I think these guys will buy anything they think they can buy at a deep enough discount. I mean anything. Look at the pattern of asset buying by FIG. They bought the bankrupt MMA railroad among other things.
If you check out FIG's recent purchase of the ski resorts and subsequent spin off (symbol SNOW), then NCT's purchase of the golf courses would fit. I would think of the demographics which affect skiers would not be as good as the demographics that impact golfers.
I know a lot more older golfers than I know older skiers. If most of the courses are in areas where we would like to spend more time (Scottsdale ,right Aghfella?) then the golf purchase makes more sense long term.
If they really want to think that long term, what is the selling price if farm land in California's central valley with the water issues they have there? Couple that with FIG's Infrastructure fund. Try remediating or developing water infrastructure, and what would be the long term benefits of that. China is doing it as we speak. Also, how much water do you think a golf course uses? Water and land.
Golf courses can be watered with "grey water", ie non-potable water. Several golf courses in the San Francisco Bay Area in California use recycled wastewater from the main sewage plant.
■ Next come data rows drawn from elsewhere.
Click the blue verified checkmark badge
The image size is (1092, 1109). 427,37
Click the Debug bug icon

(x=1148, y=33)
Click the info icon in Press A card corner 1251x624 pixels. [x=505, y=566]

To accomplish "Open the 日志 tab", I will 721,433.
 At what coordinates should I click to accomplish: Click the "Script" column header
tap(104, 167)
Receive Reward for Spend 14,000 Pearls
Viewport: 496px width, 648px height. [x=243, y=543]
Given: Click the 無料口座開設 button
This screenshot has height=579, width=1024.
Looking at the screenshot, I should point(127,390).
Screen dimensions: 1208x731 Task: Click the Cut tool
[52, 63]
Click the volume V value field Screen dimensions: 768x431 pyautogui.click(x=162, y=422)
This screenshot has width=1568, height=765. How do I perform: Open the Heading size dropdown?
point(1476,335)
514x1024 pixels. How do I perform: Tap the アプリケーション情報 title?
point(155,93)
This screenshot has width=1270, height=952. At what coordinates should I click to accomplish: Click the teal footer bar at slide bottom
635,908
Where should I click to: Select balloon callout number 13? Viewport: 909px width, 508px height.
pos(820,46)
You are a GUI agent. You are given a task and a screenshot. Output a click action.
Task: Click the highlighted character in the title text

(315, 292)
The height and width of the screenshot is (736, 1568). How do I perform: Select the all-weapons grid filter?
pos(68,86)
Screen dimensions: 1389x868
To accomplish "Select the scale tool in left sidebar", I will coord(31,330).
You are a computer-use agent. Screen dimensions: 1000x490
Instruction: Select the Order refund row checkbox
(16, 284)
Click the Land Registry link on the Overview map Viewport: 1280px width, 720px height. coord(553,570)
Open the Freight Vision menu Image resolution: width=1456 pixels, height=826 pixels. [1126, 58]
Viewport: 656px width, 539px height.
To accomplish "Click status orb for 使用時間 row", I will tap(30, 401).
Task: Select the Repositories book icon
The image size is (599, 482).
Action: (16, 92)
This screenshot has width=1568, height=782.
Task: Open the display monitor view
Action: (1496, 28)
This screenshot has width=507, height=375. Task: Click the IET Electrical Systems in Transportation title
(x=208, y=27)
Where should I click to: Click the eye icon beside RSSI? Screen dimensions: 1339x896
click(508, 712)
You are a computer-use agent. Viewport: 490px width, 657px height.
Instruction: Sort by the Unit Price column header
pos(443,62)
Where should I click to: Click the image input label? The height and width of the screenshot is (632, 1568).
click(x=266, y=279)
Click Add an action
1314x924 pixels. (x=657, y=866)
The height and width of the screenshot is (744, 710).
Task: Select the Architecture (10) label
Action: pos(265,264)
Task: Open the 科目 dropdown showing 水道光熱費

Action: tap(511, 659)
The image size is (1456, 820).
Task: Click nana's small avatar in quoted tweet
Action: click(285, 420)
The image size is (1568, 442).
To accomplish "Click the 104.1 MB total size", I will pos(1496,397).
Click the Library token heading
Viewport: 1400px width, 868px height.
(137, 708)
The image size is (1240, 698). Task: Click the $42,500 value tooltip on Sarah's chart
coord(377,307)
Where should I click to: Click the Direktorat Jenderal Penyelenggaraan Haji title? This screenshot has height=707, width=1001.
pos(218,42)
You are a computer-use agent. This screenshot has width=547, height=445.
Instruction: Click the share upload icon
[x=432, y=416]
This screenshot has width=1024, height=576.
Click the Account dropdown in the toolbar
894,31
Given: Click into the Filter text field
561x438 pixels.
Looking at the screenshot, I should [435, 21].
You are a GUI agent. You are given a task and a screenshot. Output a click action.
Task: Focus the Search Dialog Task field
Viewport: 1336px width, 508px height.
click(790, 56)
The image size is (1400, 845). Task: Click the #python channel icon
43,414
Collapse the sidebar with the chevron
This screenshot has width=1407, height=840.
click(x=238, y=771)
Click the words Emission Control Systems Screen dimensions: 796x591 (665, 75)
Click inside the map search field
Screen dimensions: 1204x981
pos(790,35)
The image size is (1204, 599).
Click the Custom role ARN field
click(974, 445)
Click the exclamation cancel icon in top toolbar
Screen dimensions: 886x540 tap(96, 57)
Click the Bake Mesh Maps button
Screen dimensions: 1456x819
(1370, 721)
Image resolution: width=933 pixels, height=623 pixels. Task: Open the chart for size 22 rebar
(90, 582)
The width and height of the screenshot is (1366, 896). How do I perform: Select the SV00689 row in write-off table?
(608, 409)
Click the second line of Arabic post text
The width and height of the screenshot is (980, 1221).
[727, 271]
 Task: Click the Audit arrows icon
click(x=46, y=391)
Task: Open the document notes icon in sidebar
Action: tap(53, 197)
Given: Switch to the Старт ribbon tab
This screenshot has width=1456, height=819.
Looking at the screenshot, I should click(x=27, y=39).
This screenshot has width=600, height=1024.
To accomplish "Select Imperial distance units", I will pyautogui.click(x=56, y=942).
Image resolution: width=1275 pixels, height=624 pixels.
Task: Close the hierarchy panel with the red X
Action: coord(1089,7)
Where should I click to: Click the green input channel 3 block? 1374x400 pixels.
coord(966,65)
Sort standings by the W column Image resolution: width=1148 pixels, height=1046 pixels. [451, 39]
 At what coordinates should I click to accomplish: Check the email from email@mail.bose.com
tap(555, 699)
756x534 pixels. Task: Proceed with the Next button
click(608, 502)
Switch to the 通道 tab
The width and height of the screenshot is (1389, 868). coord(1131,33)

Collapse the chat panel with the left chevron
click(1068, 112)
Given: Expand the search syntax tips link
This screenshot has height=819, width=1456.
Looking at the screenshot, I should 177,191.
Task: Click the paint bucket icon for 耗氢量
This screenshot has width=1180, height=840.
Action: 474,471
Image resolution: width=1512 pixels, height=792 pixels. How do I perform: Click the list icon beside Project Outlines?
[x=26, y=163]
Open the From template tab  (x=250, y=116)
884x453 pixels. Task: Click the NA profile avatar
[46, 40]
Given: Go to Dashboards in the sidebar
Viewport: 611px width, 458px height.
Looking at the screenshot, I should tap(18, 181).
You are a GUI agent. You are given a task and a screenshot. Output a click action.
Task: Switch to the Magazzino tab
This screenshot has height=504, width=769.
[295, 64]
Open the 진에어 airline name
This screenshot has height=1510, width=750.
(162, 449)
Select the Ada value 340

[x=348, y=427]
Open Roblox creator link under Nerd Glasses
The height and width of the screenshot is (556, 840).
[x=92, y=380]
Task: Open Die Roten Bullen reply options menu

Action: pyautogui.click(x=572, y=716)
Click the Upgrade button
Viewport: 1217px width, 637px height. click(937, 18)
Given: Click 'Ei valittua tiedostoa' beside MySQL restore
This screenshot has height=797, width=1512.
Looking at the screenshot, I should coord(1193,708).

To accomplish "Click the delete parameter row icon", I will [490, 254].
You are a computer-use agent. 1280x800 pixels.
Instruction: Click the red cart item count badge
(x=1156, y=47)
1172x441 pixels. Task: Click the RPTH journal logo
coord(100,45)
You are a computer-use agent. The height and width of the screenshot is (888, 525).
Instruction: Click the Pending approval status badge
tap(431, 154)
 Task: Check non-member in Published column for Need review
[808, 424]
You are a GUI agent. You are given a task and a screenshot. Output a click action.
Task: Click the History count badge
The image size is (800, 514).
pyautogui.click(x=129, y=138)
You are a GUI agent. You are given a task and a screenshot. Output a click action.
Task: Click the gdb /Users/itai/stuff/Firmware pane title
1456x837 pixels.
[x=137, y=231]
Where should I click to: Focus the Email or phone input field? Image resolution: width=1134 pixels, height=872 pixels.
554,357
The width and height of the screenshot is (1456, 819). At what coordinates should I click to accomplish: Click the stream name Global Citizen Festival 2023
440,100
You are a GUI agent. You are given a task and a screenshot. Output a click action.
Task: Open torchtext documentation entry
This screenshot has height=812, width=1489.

You forget in their CC they stated there was a .04 cent charge for costs related to the NRZ spin off and uninvested cash. In effect that would mean they would have had a 20% earnings BEAT (instead of .08 it would have been .12). To what information of a downgrade are you referring, and without any supporting links or reference? I can say the same thing about an upgrade but I have supplied a reason for my statement.
I suspect these courses were picked up on the cheap as a result of the brutal drought in California where many of these courses are located. Although the drought will certainly end one day, hopefully sooner, the State is under pressure to divert scarce water resources to the farming industry which could have a detrimental impact upon recreational activities such as golf courses which will be given a lower priority.
If you can buy it at a deep enough of a discount, you can make money! I am not too worried about the golf courses as they typically entail alot of land. Some of this land is probably pretty valuable. If the appeal of golf diminishes or other uses have greater demand, then the land is available. Besides at such a discount, its only a matter of imagination as to how to unlock the value.
A quick check indicates most are in California and the Atlanta, Georgia area. There was one in Michigan and a few in New York. A couple of country clubs also noted. I had neither time nor inclination to look into the financial stability of this bunch. Golfing has slumped since the recession but weekends are still crowded most courses, so, as a senior, I tend to go early during the week for better use of my time.